Itu sungguh tak terduga. Terima kasih ya? Rasanya sudah lama tak pernah mendengarkan itu. Sungguh itu kata-kata yang sangat langka untuk runguku menerimanya.
Aku tak pernah benar-benar berharap orang-orang berterima kasih atas bantuan yang mereka terima dariku. Tetapi, hey! Aku telah meluangkan waktuku dan tak jarang sedikit dari uang yang kupunya. Tetapi tak pernah ada yang benar-benar berterima kasih.
Dan perempuan ini dengan begitu saja mengucapkan terima kasih hanya karena aku mendengarkan curahan hatinya tentang hidupnya—yang kusadari lebih berat dariku.
“Satu-satunya hal yang kusesali tuh kita gak sempat tukeran nomer.”
“Hey, aku sudah sempat minta. Kamu kan yang maunya kita tetap stranger?”

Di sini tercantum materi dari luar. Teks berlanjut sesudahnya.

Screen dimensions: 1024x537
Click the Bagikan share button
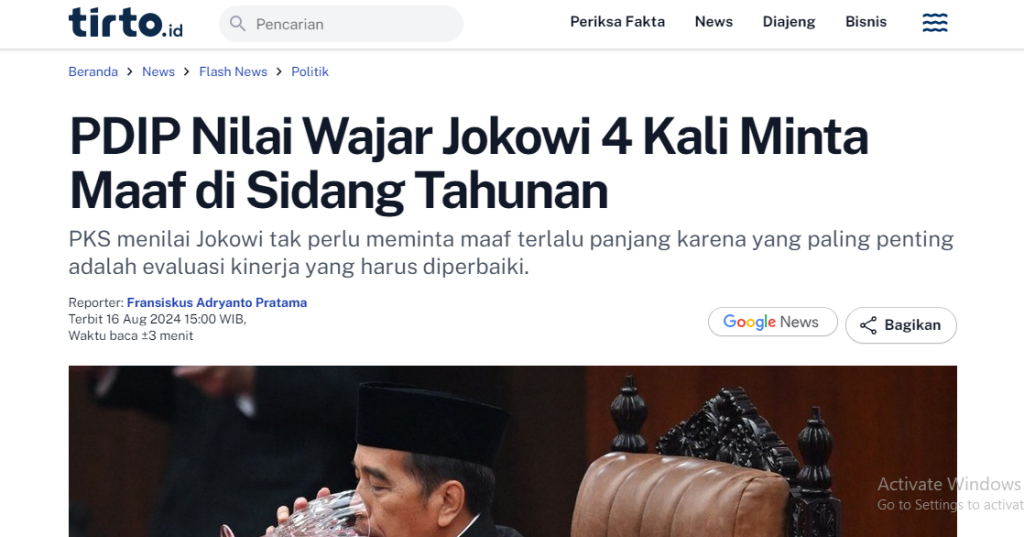[x=901, y=325]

Di pertemuan kedua, aku sempat menawarkannya untuk bertukar nomor ponsel. Bukan apa. Aku hanya merasa perempuan ini memang membutuhkan tempat berkeluh kesah. Dan aku senang menjadi tempat menampung banyak cerita. Seolah aku memang diciptakan untuk menjadi itu.

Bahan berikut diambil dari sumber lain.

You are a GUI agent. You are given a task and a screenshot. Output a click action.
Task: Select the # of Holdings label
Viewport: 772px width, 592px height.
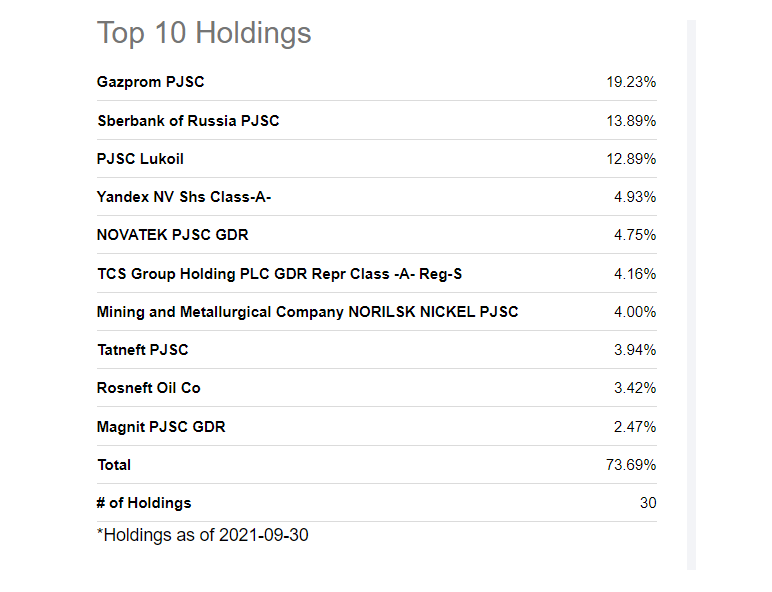tap(144, 503)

“Ah benar juga. Kamu pernah minta tapi aku enggan memberikannya. Aku cuma gak nyaman kalau harus cerita hal-hal bodoh di hidupku ini dengan orang yang kukenal. Memalukan.”
Aku menatapnya pilu. Tak dapat kupungkiri bahwa sorotnya kali ini terlihat jauh lebih lelah dari biasanya. Cenderung kosong sebab ia berusaha sekuat mungkin menepis semua rasa yang valid. Yang tak ada salahnya untuk ia terima. Rasa sedih yang selalu ia elak. Rasa lelah yang selalu ia abaikan.
“Aku lelah mendengar orang -orang mengeluh padahal mereka memiliki apa yang tidak aku miliki. Harta, tahta, keluarga. Mereka punya semuanya tetapi kenapa mereka mengeluh padaku tanpa memikirkan perasaanku?” keluhnya.
“Kau—”
“Aku ingin menyerah. Aku lelah kesepian. Apa aku boleh mati lebih cepat?”
“Jangan mengatakan hal bodoh yang akan kau sesali nantinya. Kau pikir mati menyelesaikan masalah?”
“Tapi aku tidak punya siapa-siapa yang akan menangisi kematianku. Astaga, malang sekali nasibku. Kenapa aku harus dilahirkan sih.”
Kehidupan di pertengahan usia dua puluhan memang melelahkan. Apalagi ketika kamu berjuang sendiri sementara masih ada tuntutan ketika yang lebih dewasa melepas tanggung jawab. Rasanya kau ingin marah pada dunia. Tetapi marah-marah tak akan menyelesaiakan segala urusan yang ada.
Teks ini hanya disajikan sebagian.